Abstract

Endoscopic sclerotherapy is an effective treatment for bleeding esophageal varices, but it is associated with significant complications. Endoscopic ligation, a new form of endoscopic treatment for bleeding varices, has been shown to be superior to sclerotherapy in adult patients with cirrhosis. To determine the efficacy and safety of endoscopic sclerotherapy and ligation, the 2 methods were compared in a randomized control trial in 49 children with extrahepatic portal venous obstruction who had proven bleeding from esophageal varices. Twenty-four patients were treated with sclerotherapy and 25 with band ligation. No significant differences were found between the sclerotherapy and ligation groups in arresting active index bleeding (100% each) and achieving variceal eradication (91.7% vs. 96%, P = .61). Band ligation eradicated varices in fewer endoscopic sessions than did sclerotherapy (3.9 ± 1.1 vs. 6.1 ± 1.7, respectively, P < .0001). The rebleeding rate was significantly higher in the sclerotherapy group (25% vs. 4%, P = .049), as was the rate of major complications (25% vs. 4%, P = .049).

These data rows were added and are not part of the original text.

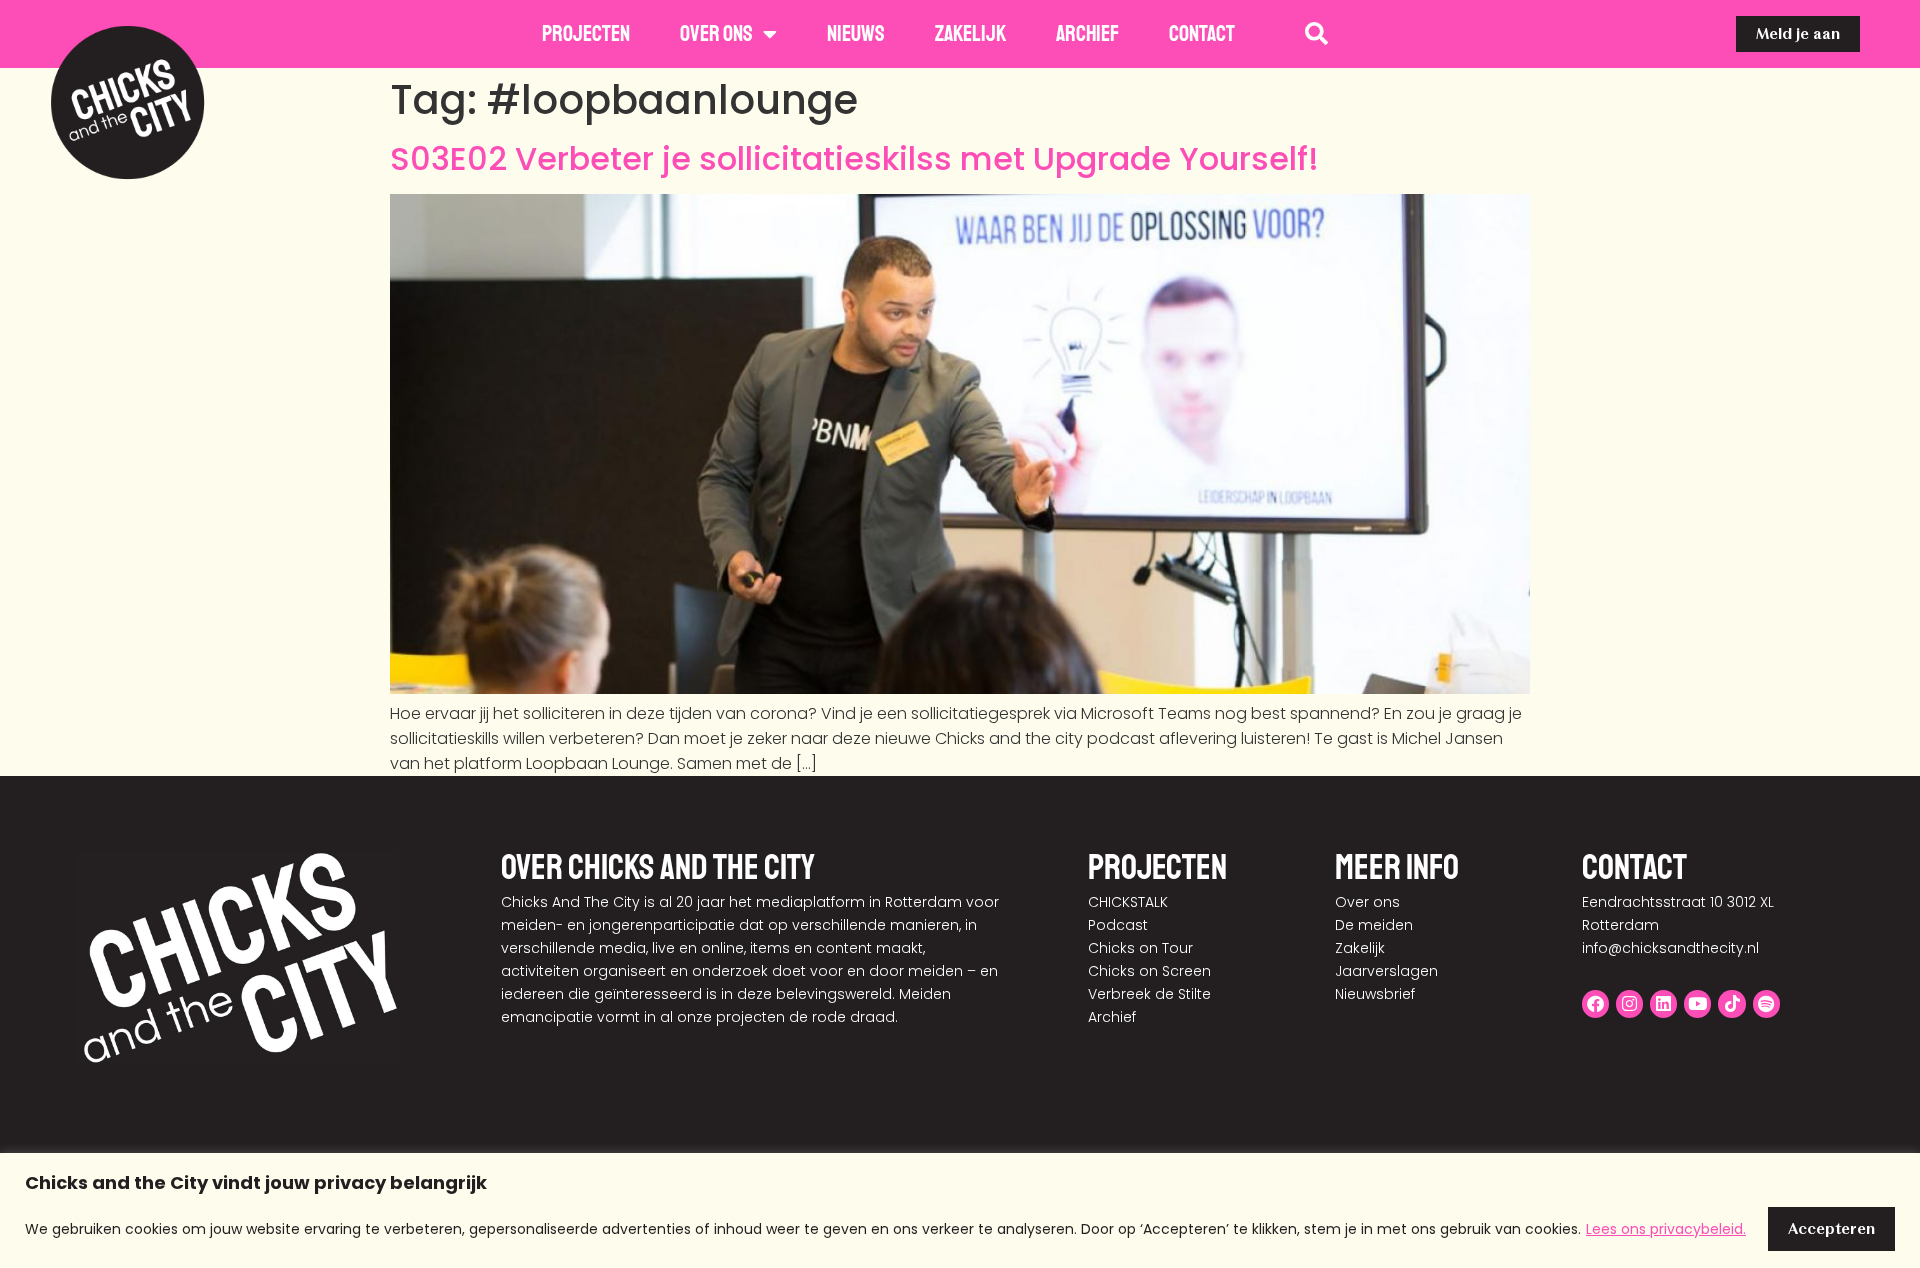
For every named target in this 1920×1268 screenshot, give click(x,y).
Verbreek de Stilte (1149, 994)
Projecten (586, 34)
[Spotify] (1766, 1003)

After eradication, esophageal variceal recurrence was not significantly different in patients treated by ligation than by sclerotherapy (17.4% vs. 10%, P = .67). In conclusion, variceal band ligation in children is a safe and effective technique that achieves variceal eradication more quickly, with a lower rebleeding rate and fewer complications compared with sclerotherapy. (H EPATOLOGY 2002;36:666-672.)